Thursday, November 5, 2015

Facebook Is Teaching Machines to See and Understand

Artificial Intelligence


Facebook's AI research team is working to build smart systems that can enhance people's lives. The team recently shared their AI research and the impact this work is already having.
 


With an ever-exploding number of posts to Facebook newsfeeds by the site's over 1 billion users, there is no way human-based systems can hope to catch up with or even keep track of the social networks user collateral. Heading up this challenge, Facebook AI Research (FAIR) has been conducting ambitious work in areas like image recognition and natural language understanding.

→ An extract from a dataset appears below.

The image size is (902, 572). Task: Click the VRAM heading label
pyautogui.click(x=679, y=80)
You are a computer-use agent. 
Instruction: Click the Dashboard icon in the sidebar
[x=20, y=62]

They've already published a series of groundbreaking papers in these areas, and recently announced a few more milestones.

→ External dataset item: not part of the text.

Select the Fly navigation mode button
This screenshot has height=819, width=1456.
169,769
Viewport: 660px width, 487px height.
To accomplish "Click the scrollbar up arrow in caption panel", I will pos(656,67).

The research includes a system that can analyze photos, determine what they depict, and offer a verbal description—a feature that is particularly valuable for visually impaired people.

The researchers have been working to train systems to recognize patterns in the pixels so they can be as good as or better than humans at distinguishing objects in a photo from one another and then identifying each object. The process is known as "segmentation."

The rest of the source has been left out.